Lexical Analysis
The lexer (lexical analyzer, scanner, tokenizer) converts a stream of characters into a stream of tokens — the smallest meaningful units of the language.
Tokens, Lexemes, and Patterns
Token: A category of lexical unit (IDENTIFIER, NUMBER, PLUS, IF).
Lexeme: The actual character string matched (variable name "count", number "42", operator "+").

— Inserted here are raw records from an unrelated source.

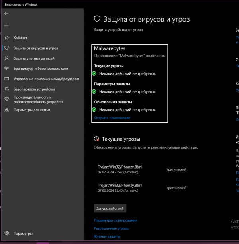Click the family options icon

[6, 110]
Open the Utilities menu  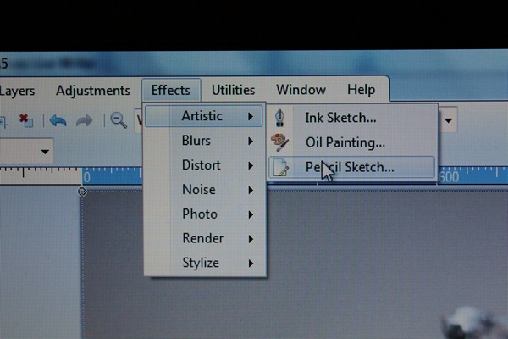(233, 90)
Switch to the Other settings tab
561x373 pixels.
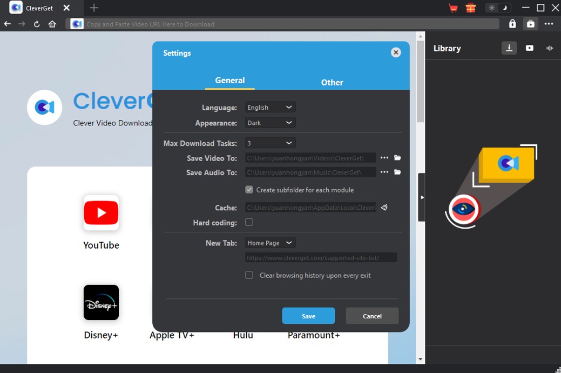click(x=332, y=82)

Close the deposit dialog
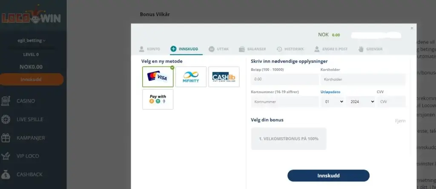coord(412,28)
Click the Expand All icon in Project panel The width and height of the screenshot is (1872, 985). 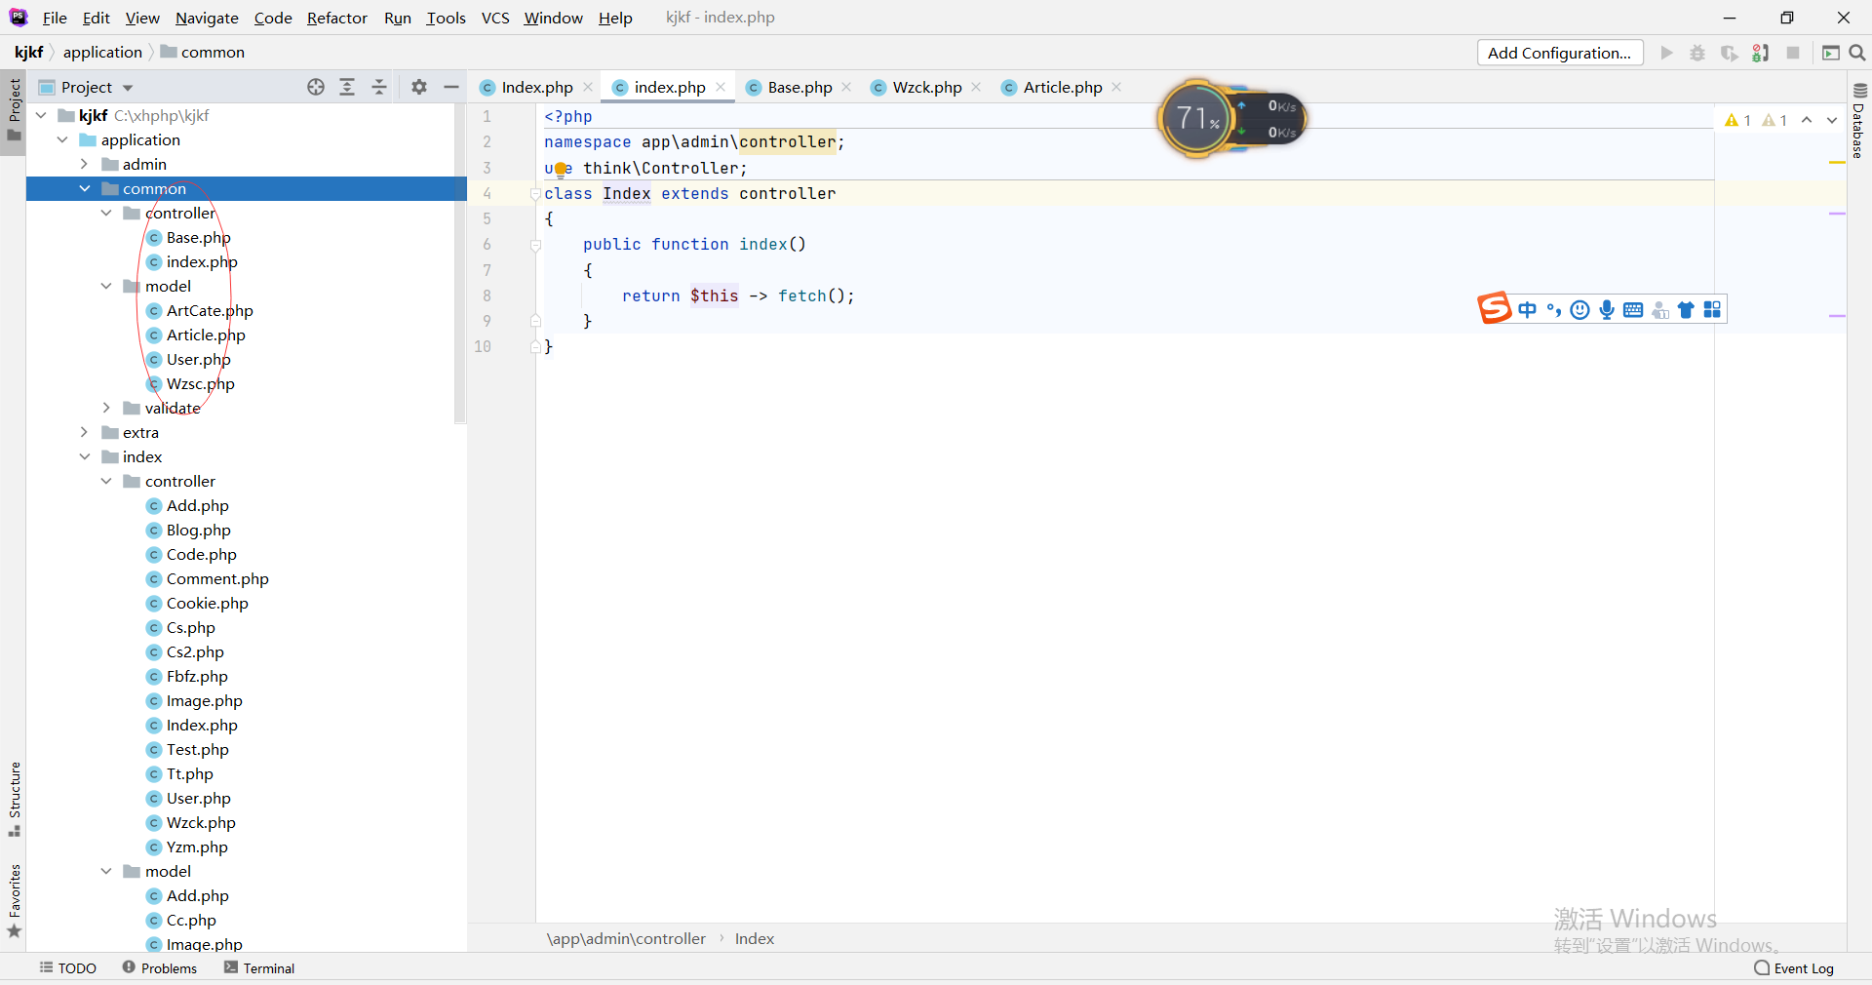[347, 87]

Pattern: The rule describing which strings match a token (regex, description).
Source: let x = 42 + y;
Tokens:
(KEYWORD, "let")
(IDENTIFIER, "x")
(EQUALS, "=")
(NUMBER, "42")
(PLUS, "+")
(IDENTIFIER, "y")
(SEMICOLON, ";")
Token Categories
| Category | Examples | |---|---| | Keywords | if, else, while, fn, let, return, struct | | Identifiers | variable_name, MyStruct, foo | | Literals | 42, 3.14, "hello", 'c', true | | Operators | +, -, , /, ==, !=, &&, || | | Delimiters | (, ), {, }, [, ], ;, , | | Whitespace | spaces, tabs, newlines (usually discarded) | | Comments | // line comment, / block */ (discarded) |
Regular Expressions for Tokens
Each token class is defined by a regular expression.
IDENTIFIER: [a-zA-Z_][a-zA-Z0-9_]*
INTEGER: [0-9]+
FLOAT: [0-9]+\.[0-9]+([eE][+-]?[0-9]+)?
STRING: "([^"\\]|\\.)*"
WHITESPACE: [ \t\n\r]+
LINE_COMMENT: //[^\n]*
BLOCK_COMMENT: /\*([^*]|\*[^/])*\*/
Priority Rules
When multiple patterns match:
- Longest match: Choose the pattern that matches the most characters. "iffy" is IDENTIFIER, not IF + "fy".
- Priority order: If two patterns match the same length, the one listed first wins. "if" is IF keyword, not IDENTIFIER.
Finite Automata for Lexing
From Regex to NFA (Thompson's Construction)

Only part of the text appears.